VC Strine, Withholding Votes, and the Impact on Corporate Governance
J. Robert Brown |
Saturday, April 12, 2008 at 06:15AM We wrote in the past about VC Strine's views on certain classes of investors and the impact on corporate governance. In particularly, he noted that directors were well paid but often beholden to shareholders because of the fear of a withhold campaign. As he noted, investors "can use the threat of a withhold campaign to bargain for concessions and the seating of some of their favorites by action of the incumbent slate." We noted in turn that this turned actual practice on its head, that directors were almost never removed through a withhold campaign. Instead, directors can only be removed in any meaningful way by not getting renominated by the board, a place where the CEO has considerable influence. So directors do want to retain their position but to do so must be beholden to management.

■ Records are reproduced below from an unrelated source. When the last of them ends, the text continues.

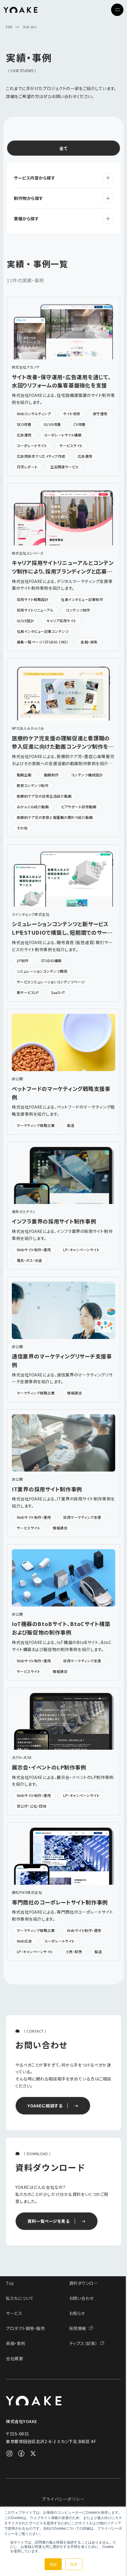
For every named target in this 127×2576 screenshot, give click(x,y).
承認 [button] (53, 2564)
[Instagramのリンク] (9, 2453)
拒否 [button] (73, 2564)
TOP (9, 27)
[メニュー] (117, 10)
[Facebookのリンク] (21, 2453)
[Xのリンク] (33, 2453)
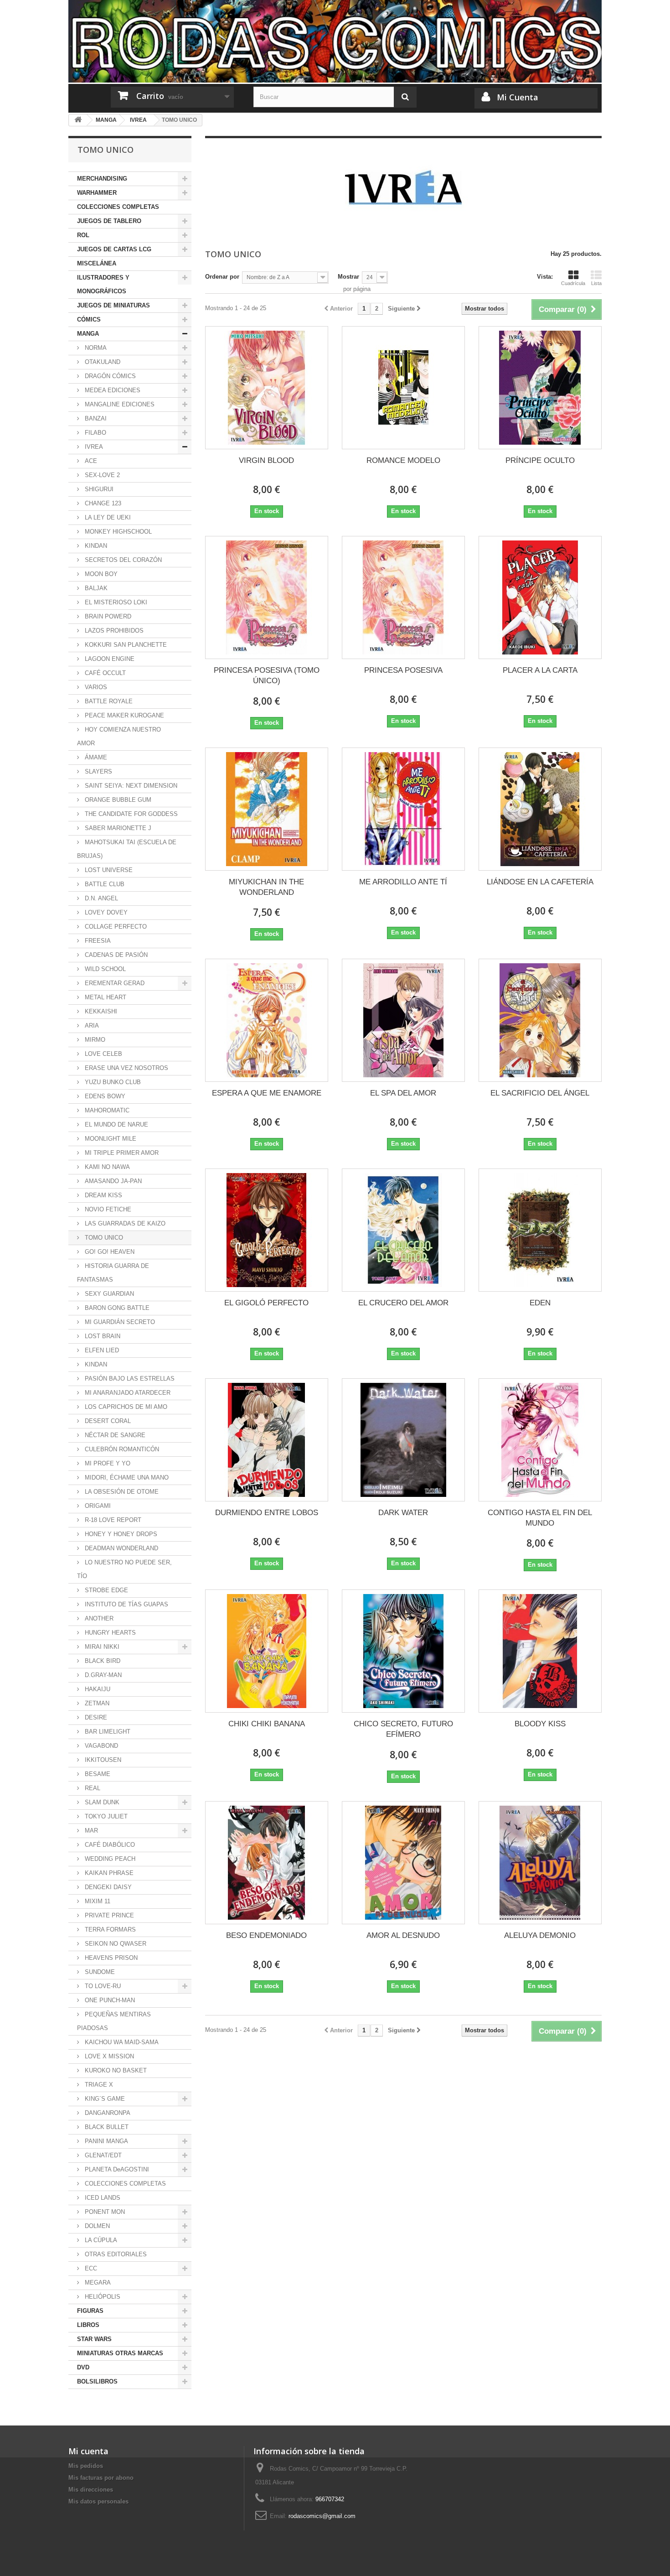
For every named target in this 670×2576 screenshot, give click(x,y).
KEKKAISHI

With that in mind, we note the high profile dispute over the directors of Morgan Stanley. Several large mutual funds, including Calpers, opted to withhold votes from a number of directors, including Chairman and Chief Executive John Mack. Why? As the Journal noted, the investors were doing so "because of their failure to generate returns consistent with the broad stock market and because compensation for executives isn't tracking profitability."
And the impact of this withhold campaign? The directors were overwhelmingly reelected, including John Mack, who received around 95% of the total votes cast. While its only one example, it is also typical. The number of instances when directors actually fail to get a majority as a result of a withhold campaign? One.